● Requirements:
Rewrite everything from the line containing "Click the plus icon" down to the line containing "Action: [882, 428]", swapping "Toggle" for "Press" and leaving all else unchanged.

● Record excerpts:
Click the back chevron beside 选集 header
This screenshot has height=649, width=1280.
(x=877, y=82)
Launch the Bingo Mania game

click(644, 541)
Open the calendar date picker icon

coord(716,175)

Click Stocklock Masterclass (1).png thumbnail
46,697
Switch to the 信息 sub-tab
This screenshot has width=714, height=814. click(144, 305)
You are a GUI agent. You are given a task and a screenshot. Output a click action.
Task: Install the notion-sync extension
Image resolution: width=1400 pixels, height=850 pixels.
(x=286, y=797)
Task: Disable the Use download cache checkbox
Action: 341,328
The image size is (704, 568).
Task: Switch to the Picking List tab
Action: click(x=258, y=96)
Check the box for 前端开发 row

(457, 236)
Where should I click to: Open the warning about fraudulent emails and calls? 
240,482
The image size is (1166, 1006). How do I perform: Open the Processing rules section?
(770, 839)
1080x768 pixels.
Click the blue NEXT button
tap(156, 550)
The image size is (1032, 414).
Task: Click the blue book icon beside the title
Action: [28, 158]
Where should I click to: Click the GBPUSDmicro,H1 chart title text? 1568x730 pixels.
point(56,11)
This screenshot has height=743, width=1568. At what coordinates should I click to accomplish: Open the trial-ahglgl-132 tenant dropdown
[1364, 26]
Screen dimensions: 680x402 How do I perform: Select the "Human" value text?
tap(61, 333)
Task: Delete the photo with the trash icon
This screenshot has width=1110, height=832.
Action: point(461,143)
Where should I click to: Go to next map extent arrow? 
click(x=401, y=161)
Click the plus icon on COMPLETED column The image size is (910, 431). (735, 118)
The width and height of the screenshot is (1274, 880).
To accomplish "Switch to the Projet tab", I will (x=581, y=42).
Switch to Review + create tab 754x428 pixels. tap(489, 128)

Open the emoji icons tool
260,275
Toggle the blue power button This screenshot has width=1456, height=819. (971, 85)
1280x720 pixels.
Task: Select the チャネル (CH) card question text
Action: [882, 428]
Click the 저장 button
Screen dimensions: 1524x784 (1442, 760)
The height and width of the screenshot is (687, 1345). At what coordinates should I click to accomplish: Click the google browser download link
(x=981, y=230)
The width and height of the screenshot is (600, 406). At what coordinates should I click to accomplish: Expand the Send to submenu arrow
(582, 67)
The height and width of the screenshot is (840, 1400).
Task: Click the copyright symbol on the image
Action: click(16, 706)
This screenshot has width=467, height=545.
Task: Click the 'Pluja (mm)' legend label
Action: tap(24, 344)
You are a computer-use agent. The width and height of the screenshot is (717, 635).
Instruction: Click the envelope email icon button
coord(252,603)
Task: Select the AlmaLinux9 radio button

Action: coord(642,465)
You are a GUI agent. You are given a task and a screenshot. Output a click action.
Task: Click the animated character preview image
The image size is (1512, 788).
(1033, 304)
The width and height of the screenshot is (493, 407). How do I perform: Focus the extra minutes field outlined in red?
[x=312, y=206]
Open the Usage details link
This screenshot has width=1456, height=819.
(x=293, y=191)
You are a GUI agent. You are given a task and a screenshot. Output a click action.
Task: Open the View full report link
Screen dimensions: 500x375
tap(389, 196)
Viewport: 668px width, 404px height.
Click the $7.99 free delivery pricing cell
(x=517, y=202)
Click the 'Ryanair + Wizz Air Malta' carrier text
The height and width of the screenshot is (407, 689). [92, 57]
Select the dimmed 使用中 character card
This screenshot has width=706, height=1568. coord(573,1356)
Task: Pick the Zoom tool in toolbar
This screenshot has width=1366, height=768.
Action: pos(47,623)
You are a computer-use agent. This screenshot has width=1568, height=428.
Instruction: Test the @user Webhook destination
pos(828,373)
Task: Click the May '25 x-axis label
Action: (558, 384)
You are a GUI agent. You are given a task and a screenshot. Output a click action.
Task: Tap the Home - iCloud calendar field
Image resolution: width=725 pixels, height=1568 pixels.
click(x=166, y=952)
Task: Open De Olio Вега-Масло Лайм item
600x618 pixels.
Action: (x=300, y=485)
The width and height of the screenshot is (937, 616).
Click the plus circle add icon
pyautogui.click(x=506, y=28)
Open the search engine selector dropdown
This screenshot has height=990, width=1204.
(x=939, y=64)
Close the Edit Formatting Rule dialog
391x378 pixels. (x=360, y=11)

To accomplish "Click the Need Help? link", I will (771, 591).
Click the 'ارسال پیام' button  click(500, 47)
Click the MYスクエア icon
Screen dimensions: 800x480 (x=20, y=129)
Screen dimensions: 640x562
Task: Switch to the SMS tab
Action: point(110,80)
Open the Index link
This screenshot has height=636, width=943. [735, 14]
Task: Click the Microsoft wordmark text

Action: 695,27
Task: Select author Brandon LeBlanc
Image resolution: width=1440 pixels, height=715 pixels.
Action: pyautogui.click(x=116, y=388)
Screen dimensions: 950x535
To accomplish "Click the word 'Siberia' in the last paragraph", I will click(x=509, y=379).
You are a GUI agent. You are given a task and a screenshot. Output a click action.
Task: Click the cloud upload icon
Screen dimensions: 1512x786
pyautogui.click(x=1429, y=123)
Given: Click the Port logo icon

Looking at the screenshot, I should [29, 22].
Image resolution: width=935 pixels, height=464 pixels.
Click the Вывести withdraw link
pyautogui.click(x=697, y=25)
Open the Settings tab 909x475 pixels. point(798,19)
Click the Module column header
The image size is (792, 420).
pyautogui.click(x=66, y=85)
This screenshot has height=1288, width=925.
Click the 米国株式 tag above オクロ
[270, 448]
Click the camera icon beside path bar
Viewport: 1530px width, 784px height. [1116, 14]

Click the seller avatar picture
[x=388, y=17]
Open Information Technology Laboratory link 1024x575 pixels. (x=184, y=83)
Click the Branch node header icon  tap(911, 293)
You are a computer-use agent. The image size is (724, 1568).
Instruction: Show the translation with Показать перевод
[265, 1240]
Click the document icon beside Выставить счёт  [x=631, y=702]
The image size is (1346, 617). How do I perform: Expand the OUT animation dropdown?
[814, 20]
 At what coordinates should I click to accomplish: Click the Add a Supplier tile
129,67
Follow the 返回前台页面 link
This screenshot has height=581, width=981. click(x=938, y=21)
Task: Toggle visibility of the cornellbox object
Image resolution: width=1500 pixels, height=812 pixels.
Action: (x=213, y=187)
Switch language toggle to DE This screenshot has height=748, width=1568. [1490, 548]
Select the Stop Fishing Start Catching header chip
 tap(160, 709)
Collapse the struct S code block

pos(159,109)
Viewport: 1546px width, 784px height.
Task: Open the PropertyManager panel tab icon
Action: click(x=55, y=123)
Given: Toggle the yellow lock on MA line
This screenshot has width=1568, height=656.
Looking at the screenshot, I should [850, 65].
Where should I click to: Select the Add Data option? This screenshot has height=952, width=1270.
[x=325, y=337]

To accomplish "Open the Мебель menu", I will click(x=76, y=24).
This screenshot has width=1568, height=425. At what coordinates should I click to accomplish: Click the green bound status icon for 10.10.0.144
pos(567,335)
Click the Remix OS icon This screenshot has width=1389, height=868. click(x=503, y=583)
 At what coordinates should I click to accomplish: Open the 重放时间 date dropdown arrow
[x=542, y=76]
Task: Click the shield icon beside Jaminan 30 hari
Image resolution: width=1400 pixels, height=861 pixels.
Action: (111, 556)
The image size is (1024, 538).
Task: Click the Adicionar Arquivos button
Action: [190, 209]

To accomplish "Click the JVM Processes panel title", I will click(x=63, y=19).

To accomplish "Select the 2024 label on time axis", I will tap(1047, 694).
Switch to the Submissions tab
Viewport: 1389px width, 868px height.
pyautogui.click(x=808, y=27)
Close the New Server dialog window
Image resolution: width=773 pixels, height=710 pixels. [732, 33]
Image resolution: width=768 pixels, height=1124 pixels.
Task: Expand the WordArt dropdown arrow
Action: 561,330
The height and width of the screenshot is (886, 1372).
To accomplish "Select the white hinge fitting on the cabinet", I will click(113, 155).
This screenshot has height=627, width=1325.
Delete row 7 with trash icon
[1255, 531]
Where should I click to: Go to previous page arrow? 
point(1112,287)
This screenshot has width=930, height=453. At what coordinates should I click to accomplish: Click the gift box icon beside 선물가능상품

● Completed exercise:
Click the plus icon on COMPLETED column The image size is (910, 431). (735, 118)
The width and height of the screenshot is (1274, 880).
To accomplish "Switch to the Projet tab", I will (x=581, y=42).
Switch to Review + create tab 754x428 pixels. tap(489, 128)

Open the emoji icons tool
260,275
Press the blue power button This screenshot has width=1456, height=819. (971, 85)
1280x720 pixels.
Task: Select the チャネル (CH) card question text
Action: [882, 428]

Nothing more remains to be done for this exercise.